> _Request_
Reproduce every one of the rows below word for word, without altering anything.

-- start --

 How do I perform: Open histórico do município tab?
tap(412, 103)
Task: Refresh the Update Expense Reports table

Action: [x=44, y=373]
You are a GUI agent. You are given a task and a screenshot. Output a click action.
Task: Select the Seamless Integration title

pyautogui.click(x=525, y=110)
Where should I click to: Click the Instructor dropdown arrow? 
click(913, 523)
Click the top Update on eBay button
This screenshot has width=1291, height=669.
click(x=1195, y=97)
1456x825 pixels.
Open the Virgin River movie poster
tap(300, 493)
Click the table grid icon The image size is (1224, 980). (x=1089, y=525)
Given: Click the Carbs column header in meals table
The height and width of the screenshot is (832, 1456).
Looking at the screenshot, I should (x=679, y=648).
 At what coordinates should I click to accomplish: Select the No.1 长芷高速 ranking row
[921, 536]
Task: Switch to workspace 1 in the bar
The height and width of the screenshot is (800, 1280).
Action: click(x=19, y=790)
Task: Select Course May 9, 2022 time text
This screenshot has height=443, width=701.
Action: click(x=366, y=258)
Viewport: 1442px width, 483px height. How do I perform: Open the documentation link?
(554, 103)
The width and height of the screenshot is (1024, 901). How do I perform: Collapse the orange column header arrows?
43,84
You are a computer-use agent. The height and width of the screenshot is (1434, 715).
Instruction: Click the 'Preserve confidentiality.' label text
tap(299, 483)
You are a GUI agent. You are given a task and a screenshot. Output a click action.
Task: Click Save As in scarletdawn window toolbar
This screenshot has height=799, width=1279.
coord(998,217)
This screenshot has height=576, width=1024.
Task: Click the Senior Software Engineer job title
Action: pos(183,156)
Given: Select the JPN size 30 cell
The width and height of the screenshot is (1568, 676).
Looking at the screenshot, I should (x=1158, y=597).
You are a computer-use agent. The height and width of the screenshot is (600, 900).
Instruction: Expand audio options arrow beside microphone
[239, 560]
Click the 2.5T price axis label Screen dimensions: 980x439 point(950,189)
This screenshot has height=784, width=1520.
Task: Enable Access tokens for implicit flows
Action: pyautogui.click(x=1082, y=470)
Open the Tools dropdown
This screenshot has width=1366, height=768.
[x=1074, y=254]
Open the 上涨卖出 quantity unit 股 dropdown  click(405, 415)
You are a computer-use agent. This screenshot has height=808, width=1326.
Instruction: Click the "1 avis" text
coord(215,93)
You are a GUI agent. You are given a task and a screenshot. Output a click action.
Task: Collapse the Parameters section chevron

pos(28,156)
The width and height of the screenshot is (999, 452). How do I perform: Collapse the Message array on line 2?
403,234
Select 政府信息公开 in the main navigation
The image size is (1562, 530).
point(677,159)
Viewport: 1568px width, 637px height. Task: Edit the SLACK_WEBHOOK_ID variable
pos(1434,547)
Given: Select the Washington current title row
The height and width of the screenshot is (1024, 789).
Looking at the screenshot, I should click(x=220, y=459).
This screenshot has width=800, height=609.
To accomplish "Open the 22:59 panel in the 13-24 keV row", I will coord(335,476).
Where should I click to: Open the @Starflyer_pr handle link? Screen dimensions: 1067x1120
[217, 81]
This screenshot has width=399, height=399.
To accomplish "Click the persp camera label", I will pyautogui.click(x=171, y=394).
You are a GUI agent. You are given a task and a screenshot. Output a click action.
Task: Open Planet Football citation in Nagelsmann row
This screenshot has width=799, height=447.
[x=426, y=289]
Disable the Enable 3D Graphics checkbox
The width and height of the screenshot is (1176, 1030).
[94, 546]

-- end --

> _Reply to the exercise_
 How do I perform: Open histórico do município tab?
tap(412, 103)
Task: Refresh the Update Expense Reports table

Action: [x=44, y=373]
You are a GUI agent. You are given a task and a screenshot. Output a click action.
Task: Select the Seamless Integration title

pyautogui.click(x=525, y=110)
Where should I click to: Click the Instructor dropdown arrow? 
click(913, 523)
Click the top Update on eBay button
This screenshot has width=1291, height=669.
click(x=1195, y=97)
1456x825 pixels.
Open the Virgin River movie poster
tap(300, 493)
Click the table grid icon The image size is (1224, 980). (x=1089, y=525)
Given: Click the Carbs column header in meals table
The height and width of the screenshot is (832, 1456).
Looking at the screenshot, I should (x=679, y=648).
 At what coordinates should I click to accomplish: Select the No.1 长芷高速 ranking row
[921, 536]
Task: Switch to workspace 1 in the bar
The height and width of the screenshot is (800, 1280).
Action: click(x=19, y=790)
Task: Select Course May 9, 2022 time text
This screenshot has height=443, width=701.
Action: click(x=366, y=258)
Viewport: 1442px width, 483px height. How do I perform: Open the documentation link?
(554, 103)
The width and height of the screenshot is (1024, 901). How do I perform: Collapse the orange column header arrows?
43,84
You are a computer-use agent. The height and width of the screenshot is (1434, 715).
Instruction: Click the 'Preserve confidentiality.' label text
tap(299, 483)
You are a GUI agent. You are given a task and a screenshot. Output a click action.
Task: Click Save As in scarletdawn window toolbar
This screenshot has height=799, width=1279.
coord(998,217)
This screenshot has height=576, width=1024.
Task: Click the Senior Software Engineer job title
Action: pos(183,156)
Given: Select the JPN size 30 cell
The width and height of the screenshot is (1568, 676).
Looking at the screenshot, I should (x=1158, y=597).
You are a computer-use agent. The height and width of the screenshot is (600, 900).
Instruction: Expand audio options arrow beside microphone
[239, 560]
Click the 2.5T price axis label Screen dimensions: 980x439 point(950,189)
This screenshot has height=784, width=1520.
Task: Enable Access tokens for implicit flows
Action: pyautogui.click(x=1082, y=470)
Open the Tools dropdown
This screenshot has width=1366, height=768.
[x=1074, y=254]
Open the 上涨卖出 quantity unit 股 dropdown  click(405, 415)
You are a computer-use agent. This screenshot has height=808, width=1326.
Instruction: Click the "1 avis" text
coord(215,93)
You are a GUI agent. You are given a task and a screenshot. Output a click action.
Task: Collapse the Parameters section chevron

pos(28,156)
The width and height of the screenshot is (999, 452). How do I perform: Collapse the Message array on line 2?
403,234
Select 政府信息公开 in the main navigation
The image size is (1562, 530).
point(677,159)
Viewport: 1568px width, 637px height. Task: Edit the SLACK_WEBHOOK_ID variable
pos(1434,547)
Given: Select the Washington current title row
The height and width of the screenshot is (1024, 789).
Looking at the screenshot, I should click(x=220, y=459).
This screenshot has width=800, height=609.
To accomplish "Open the 22:59 panel in the 13-24 keV row", I will coord(335,476).
Where should I click to: Open the @Starflyer_pr handle link? Screen dimensions: 1067x1120
[217, 81]
This screenshot has width=399, height=399.
To accomplish "Click the persp camera label", I will pyautogui.click(x=171, y=394).
You are a GUI agent. You are given a task and a screenshot. Output a click action.
Task: Open Planet Football citation in Nagelsmann row
This screenshot has width=799, height=447.
[x=426, y=289]
Disable the Enable 3D Graphics checkbox
The width and height of the screenshot is (1176, 1030).
[94, 546]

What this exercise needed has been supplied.